Aim of the exercise: No pictures should be carried over. Output all other parts of the entries verbatim.
---*---
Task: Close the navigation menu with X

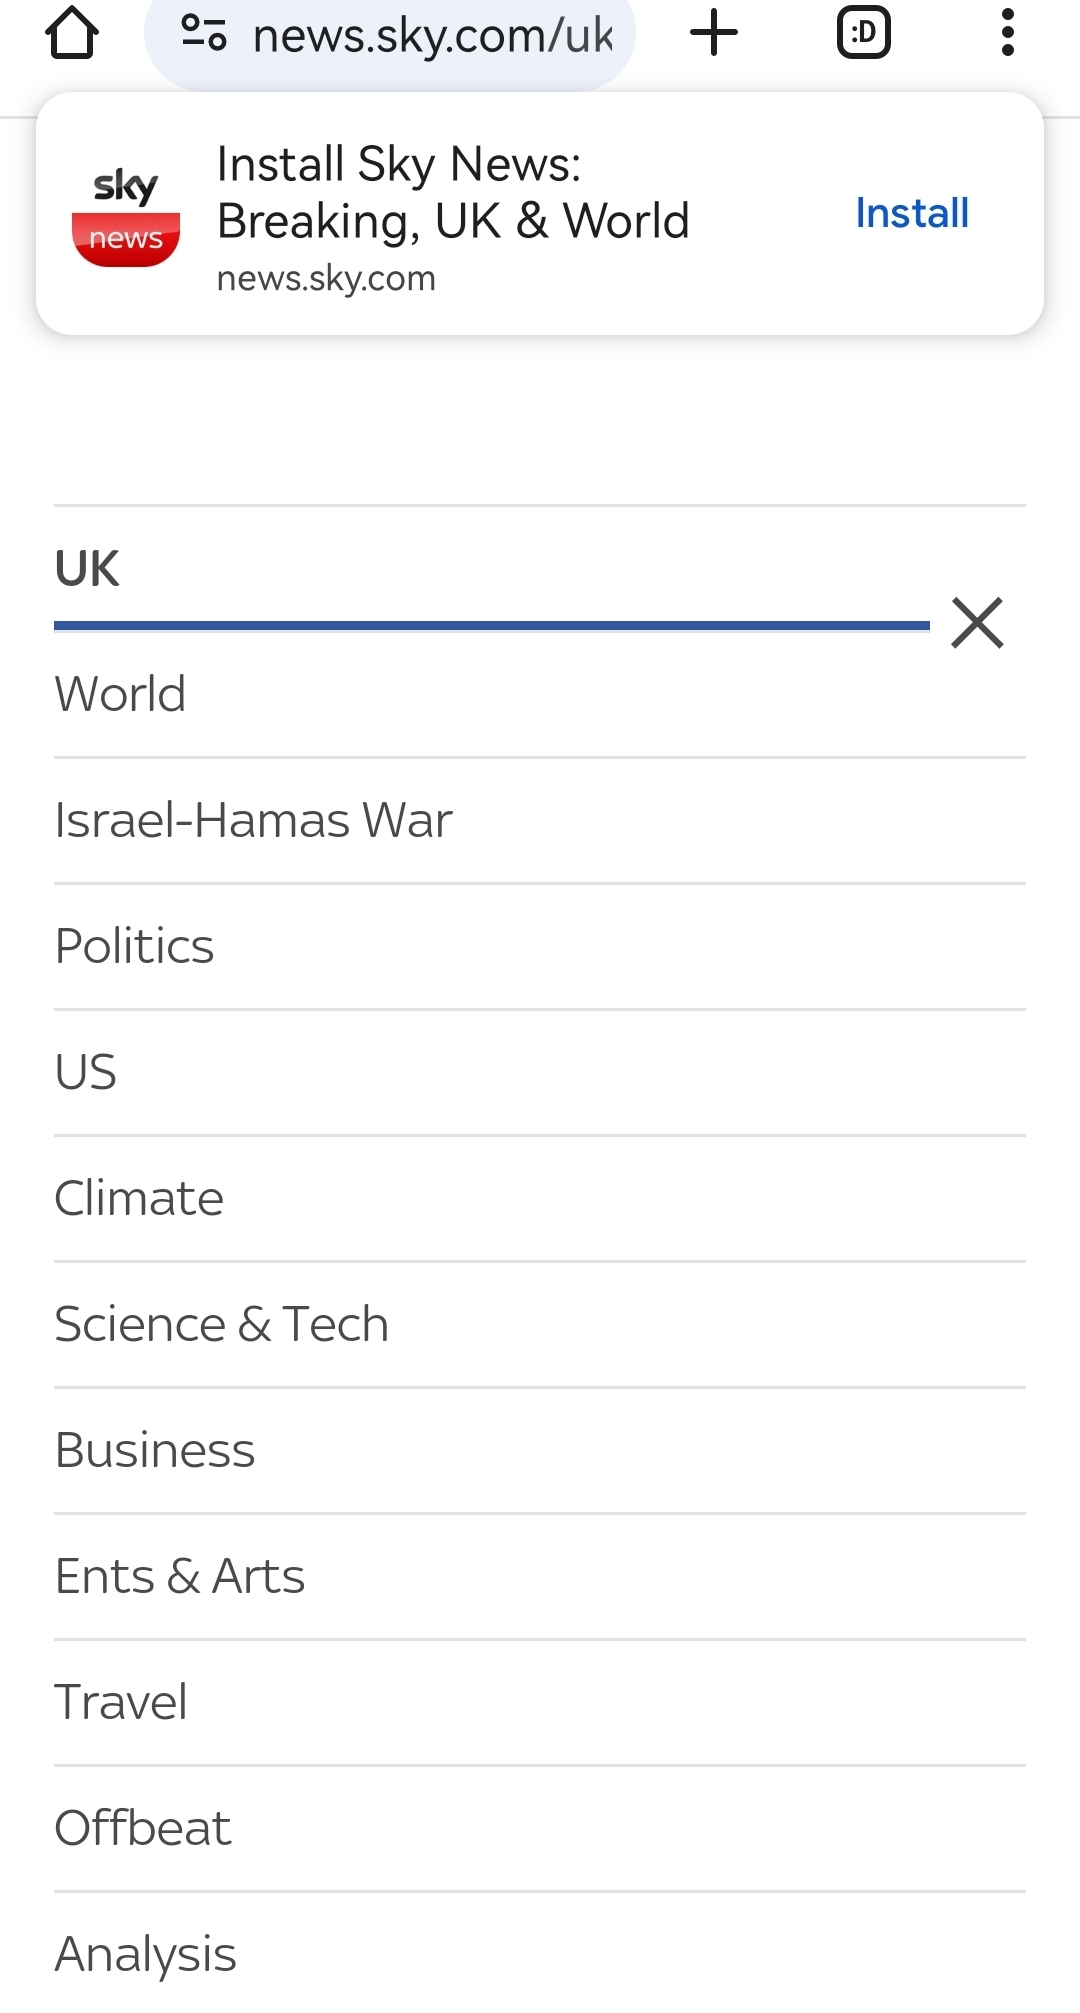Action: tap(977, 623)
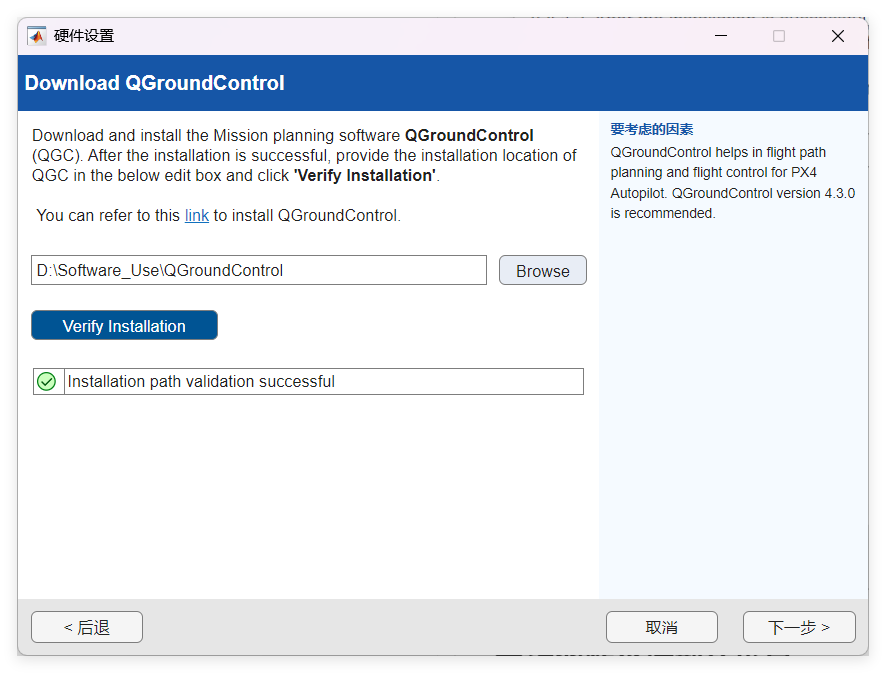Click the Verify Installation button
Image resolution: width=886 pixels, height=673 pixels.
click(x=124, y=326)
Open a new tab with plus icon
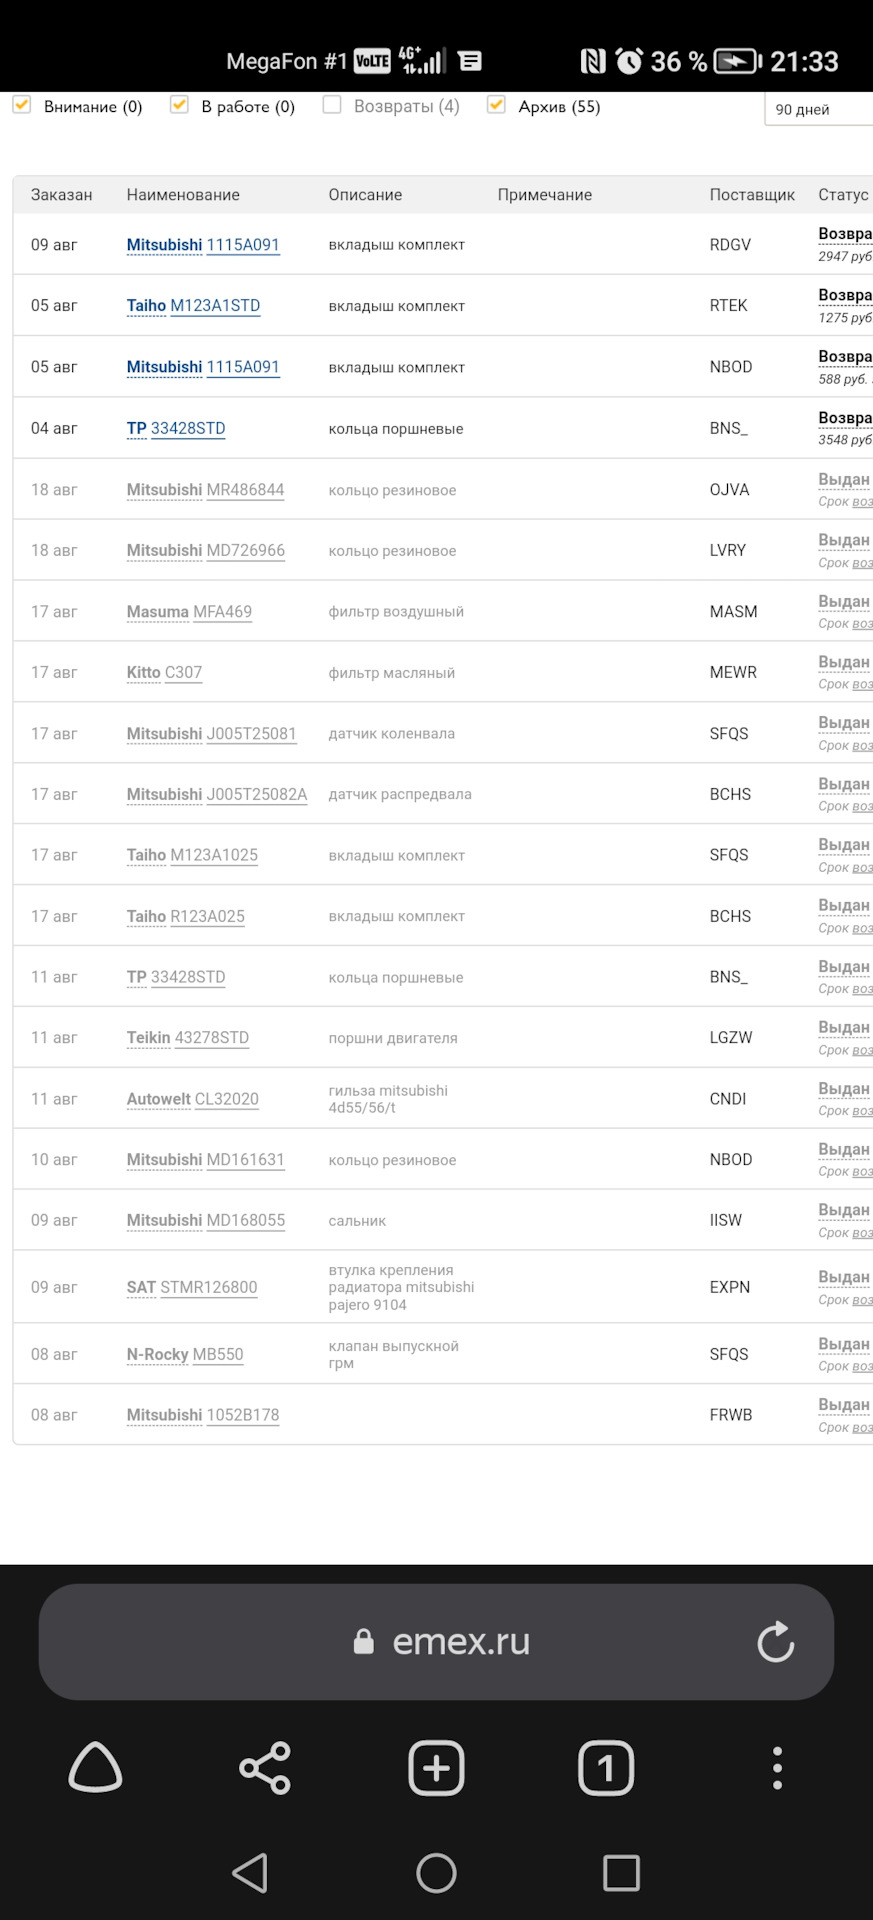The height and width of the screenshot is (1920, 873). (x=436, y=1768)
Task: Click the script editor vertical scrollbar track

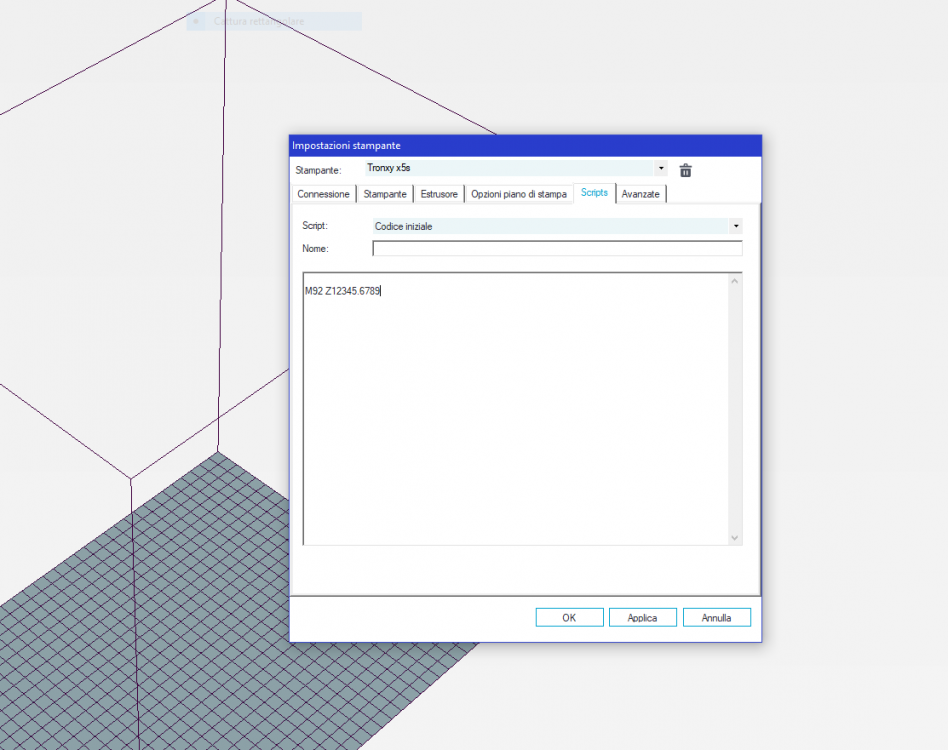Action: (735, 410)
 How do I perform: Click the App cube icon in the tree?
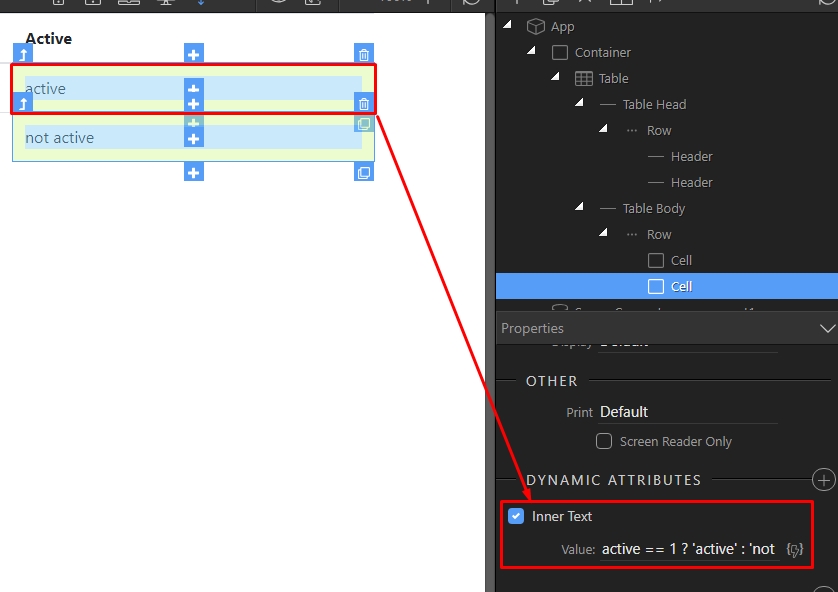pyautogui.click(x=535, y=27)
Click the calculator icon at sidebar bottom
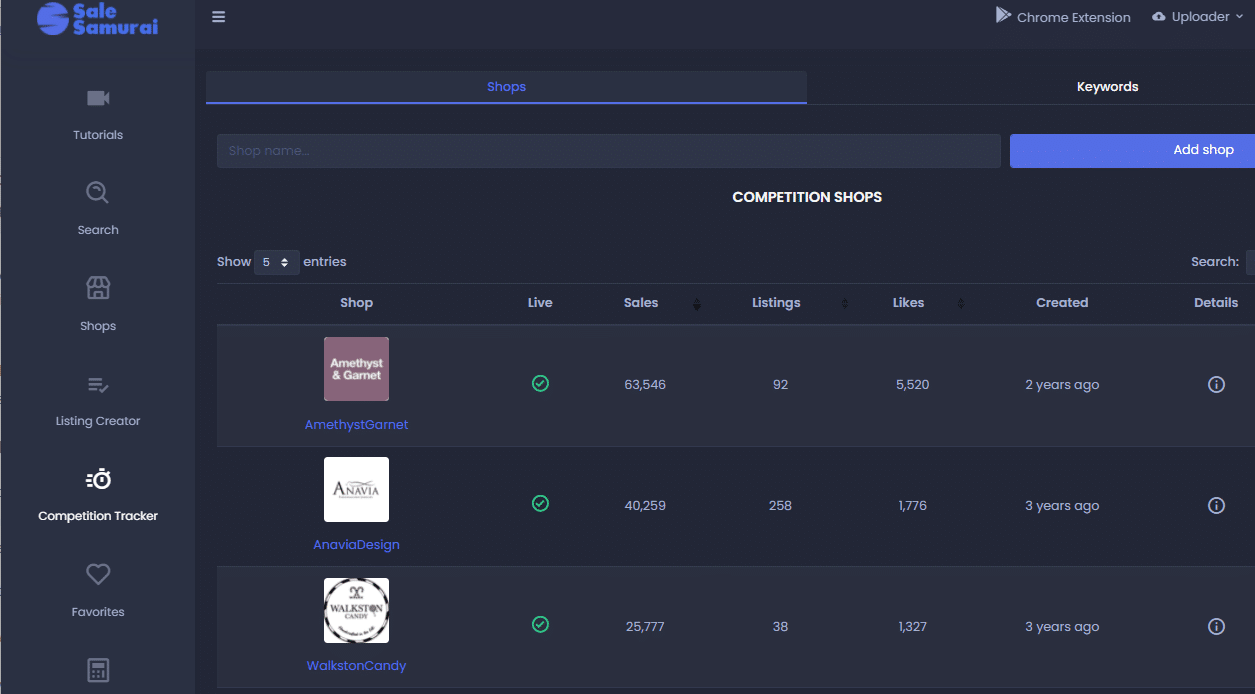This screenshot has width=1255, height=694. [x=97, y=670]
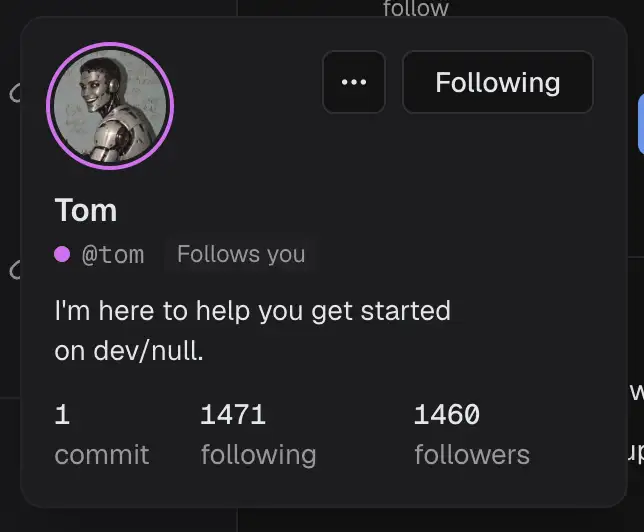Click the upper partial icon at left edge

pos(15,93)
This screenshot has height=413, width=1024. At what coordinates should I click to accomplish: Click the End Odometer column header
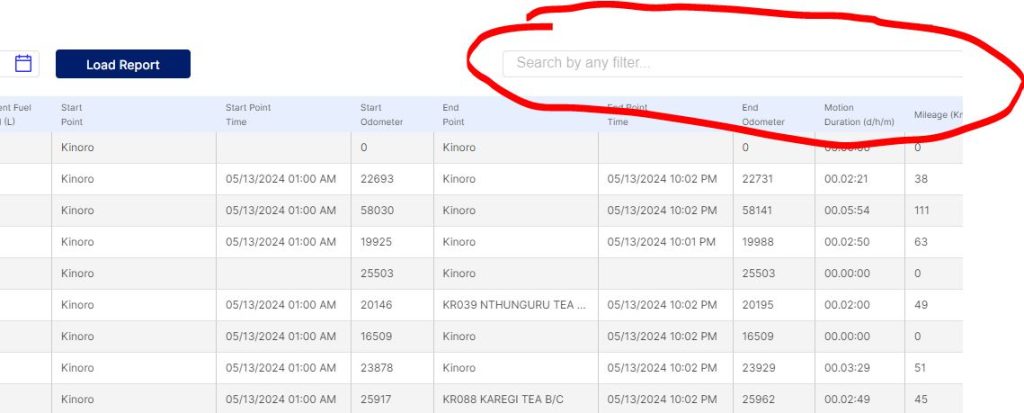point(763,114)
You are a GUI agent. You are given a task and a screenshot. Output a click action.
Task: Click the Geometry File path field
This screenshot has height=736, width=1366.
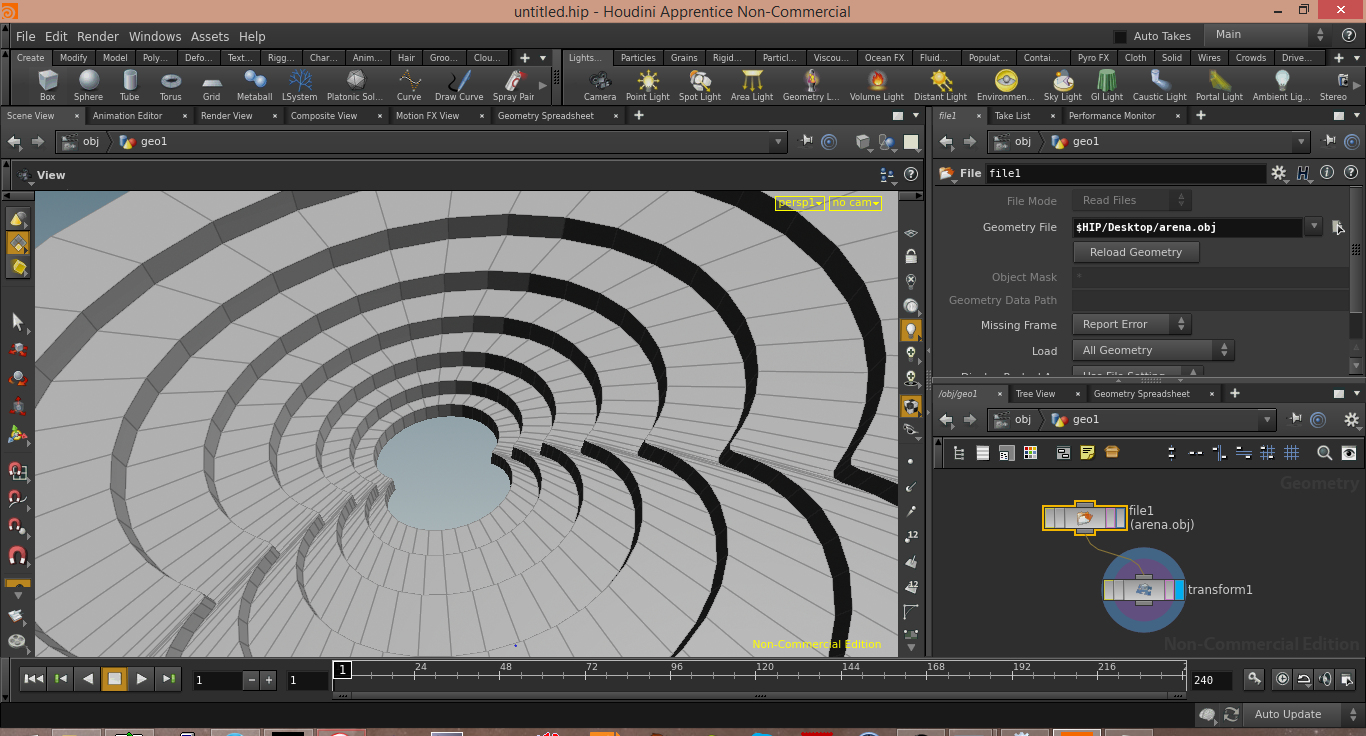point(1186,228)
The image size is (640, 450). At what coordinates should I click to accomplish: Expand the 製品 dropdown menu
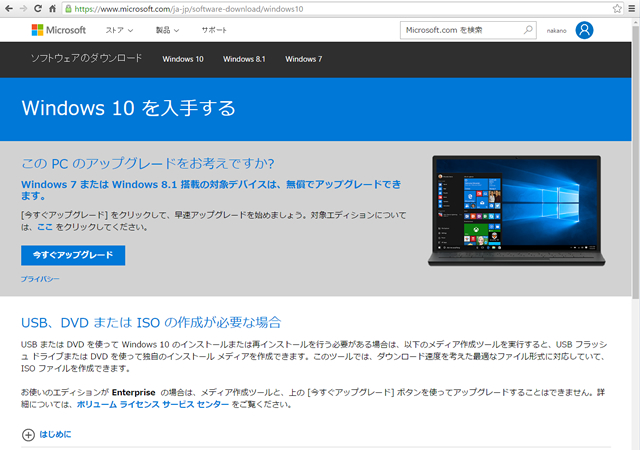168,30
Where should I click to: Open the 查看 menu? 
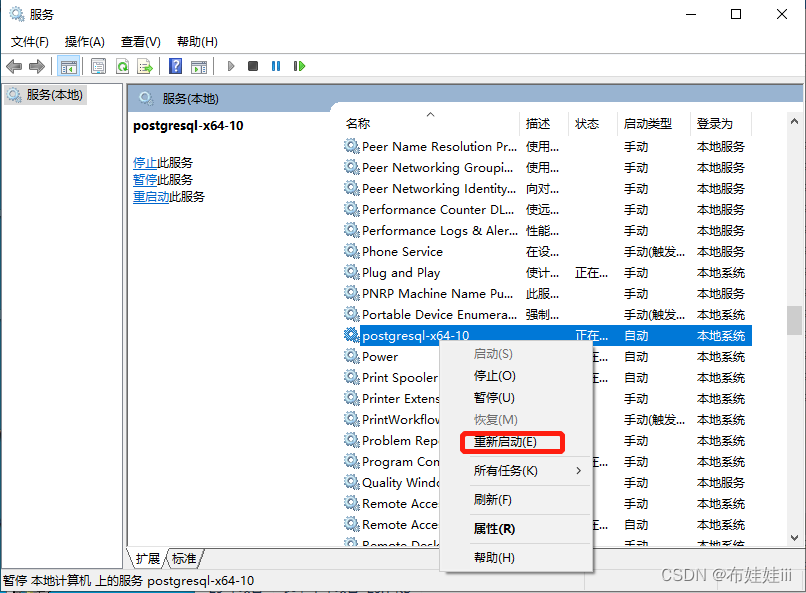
---*---
Expected answer:
Task: Close the navigation menu with X

Action: tap(977, 623)
Click the Verify Installation button
Image resolution: width=886 pixels, height=673 pixels.
click(x=124, y=326)
Open a new tab with plus icon
The height and width of the screenshot is (1920, 873). (x=436, y=1768)
Task: Click the script editor vertical scrollbar track

Action: (735, 410)
 How do I perform: Click the App cube icon in the tree?
pyautogui.click(x=535, y=27)
Click the calculator icon at sidebar bottom
This screenshot has width=1255, height=694. [x=97, y=670]
Click the upper partial icon at left edge

pos(15,93)
This screenshot has height=413, width=1024. At what coordinates should I click to accomplish: Click the End Odometer column header
point(763,114)
You are a GUI agent. You are given a task and a screenshot. Output a click action.
Task: Click the Geometry File path field
This screenshot has height=736, width=1366.
point(1186,228)
The image size is (640, 450). At what coordinates should I click to accomplish: Expand the 製品 dropdown menu
168,30
Where should I click to: Open the 查看 menu? 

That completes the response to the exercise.